Babar étant un outil qui vient d’être récemment open sourcé par Criteo il reste relativement stable. On peut imaginer que de nouvelles features viennent au fur et à mesure :)

Un bémol cependant : cet outil est très orienté batch et marche uniquement sur un cluster Hadoop. Dans le cas où l’on souhaiterait faire le même monitoring pour Kafka Streams par exemple, on ne pourrait pas employer cet outil car Kafka n’est pas basé sur YARN et utilise de simples JVM comme ressources de calcul avec Zookepeer pour la gestion de clusters.

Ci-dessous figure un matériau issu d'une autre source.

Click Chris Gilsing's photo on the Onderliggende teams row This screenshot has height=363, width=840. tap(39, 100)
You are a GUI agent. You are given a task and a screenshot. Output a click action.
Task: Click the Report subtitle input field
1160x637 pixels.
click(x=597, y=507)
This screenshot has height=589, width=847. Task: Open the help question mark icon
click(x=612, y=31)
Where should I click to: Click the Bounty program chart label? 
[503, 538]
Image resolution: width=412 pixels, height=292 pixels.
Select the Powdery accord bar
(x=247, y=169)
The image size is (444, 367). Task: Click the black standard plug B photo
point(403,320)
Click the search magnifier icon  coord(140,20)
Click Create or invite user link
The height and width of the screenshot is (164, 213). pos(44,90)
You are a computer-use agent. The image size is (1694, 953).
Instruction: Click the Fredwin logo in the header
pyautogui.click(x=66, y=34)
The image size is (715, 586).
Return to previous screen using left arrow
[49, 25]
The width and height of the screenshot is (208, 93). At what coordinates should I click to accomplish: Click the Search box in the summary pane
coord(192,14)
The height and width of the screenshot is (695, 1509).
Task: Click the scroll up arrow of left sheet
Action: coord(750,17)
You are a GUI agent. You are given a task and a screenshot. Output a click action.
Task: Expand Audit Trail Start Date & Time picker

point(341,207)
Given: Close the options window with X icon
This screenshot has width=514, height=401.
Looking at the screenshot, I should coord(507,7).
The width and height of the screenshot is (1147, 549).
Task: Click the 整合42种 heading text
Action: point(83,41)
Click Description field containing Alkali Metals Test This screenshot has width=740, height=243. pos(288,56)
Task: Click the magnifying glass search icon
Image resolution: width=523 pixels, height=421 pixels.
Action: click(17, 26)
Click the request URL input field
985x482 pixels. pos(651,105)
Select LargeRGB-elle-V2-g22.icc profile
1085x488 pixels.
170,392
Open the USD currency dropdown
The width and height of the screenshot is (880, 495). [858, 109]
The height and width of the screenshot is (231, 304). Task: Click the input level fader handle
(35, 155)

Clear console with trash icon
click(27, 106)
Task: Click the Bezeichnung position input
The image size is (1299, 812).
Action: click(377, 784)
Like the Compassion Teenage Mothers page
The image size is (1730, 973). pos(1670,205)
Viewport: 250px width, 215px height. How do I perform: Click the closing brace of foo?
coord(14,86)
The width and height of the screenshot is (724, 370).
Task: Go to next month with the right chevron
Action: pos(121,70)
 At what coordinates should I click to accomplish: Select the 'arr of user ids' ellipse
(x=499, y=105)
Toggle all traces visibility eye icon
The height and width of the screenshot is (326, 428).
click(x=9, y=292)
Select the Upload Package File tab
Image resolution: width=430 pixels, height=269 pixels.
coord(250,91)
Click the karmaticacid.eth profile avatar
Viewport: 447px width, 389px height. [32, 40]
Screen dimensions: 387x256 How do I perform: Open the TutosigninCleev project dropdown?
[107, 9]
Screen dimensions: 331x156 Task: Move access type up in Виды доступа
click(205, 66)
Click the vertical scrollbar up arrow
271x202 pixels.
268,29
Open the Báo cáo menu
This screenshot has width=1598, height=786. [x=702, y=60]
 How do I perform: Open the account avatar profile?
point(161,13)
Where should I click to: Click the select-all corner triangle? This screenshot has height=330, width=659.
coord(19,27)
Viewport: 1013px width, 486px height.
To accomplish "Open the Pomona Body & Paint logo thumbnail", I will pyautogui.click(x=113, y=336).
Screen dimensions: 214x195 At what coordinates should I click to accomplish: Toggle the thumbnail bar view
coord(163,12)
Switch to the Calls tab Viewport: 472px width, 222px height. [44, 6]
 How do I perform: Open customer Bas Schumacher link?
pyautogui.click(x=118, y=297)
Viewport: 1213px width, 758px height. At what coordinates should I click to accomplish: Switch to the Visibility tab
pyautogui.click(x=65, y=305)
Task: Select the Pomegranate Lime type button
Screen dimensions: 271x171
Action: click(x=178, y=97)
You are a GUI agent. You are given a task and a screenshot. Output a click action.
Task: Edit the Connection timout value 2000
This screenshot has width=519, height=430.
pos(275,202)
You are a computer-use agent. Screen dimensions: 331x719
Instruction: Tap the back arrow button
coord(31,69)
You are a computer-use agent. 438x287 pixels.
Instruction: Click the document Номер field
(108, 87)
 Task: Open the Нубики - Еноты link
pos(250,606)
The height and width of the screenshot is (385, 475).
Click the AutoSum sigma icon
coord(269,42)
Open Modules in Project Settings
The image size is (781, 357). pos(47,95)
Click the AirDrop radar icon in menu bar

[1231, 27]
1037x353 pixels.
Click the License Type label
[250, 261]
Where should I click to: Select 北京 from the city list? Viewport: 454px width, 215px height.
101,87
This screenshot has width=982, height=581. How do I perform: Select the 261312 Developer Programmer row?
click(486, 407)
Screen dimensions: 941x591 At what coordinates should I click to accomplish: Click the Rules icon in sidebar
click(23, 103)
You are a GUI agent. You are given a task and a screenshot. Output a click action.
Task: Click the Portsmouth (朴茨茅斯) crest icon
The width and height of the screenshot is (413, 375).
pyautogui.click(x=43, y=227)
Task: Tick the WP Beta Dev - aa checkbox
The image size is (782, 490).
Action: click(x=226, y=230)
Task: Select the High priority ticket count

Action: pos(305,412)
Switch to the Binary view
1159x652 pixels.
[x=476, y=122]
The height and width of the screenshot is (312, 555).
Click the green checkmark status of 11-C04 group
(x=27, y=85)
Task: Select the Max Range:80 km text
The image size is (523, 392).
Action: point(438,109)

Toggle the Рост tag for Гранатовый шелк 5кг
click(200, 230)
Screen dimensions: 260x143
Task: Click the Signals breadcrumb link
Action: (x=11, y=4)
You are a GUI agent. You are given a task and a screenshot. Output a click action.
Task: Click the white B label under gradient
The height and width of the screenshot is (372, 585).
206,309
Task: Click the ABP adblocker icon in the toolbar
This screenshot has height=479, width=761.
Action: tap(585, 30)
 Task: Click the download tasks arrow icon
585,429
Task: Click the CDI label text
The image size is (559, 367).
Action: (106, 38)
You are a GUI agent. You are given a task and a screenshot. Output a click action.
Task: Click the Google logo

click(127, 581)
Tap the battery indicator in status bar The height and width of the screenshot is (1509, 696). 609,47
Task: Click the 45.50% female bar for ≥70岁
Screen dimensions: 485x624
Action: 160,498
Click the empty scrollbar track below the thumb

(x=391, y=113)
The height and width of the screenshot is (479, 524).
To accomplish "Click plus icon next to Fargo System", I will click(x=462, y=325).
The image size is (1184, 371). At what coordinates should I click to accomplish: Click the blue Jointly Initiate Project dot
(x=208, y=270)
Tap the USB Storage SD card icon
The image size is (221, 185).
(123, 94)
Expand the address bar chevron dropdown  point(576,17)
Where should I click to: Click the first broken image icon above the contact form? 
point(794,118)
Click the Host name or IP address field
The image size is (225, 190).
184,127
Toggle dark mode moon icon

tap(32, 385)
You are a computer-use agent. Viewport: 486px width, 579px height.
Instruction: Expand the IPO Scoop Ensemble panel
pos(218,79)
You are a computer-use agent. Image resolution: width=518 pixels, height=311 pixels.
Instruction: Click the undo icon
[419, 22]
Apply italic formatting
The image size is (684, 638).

D’autres outils existent pour adresser cette problématique. Le plus connu d’entre eux étant Dr Eléphant, développé par Linkedin et qui expose une interface Web pour monitorer ses Jobs Sparks.

Conclusion

La gestion des logs de traitements distribués sur un Data Lake Hadoop est un sujet central pour pérenniser les développements et aider les ingénieurs à développer, au même titre que le data lineage évoqué dans un précédent article.

En effet, ces outils vont permettre de suivre l’évolution de nos développements au cours du temps et d’être en mesure de pouvoir analyser à la fois l’applicatif et l’infrastructure, le jour où nos traitements partent subitement en erreur à la suite d’une nouvelle fonctionnalité ou d’une montée de version sur le cluster, par exemple :)

C’est aussi un bon moyen de peaufiner les configurations des options du job Spark de manière itérative pour pouvoir choisir le meilleur ratio temps d’exécution / consommations de ressources.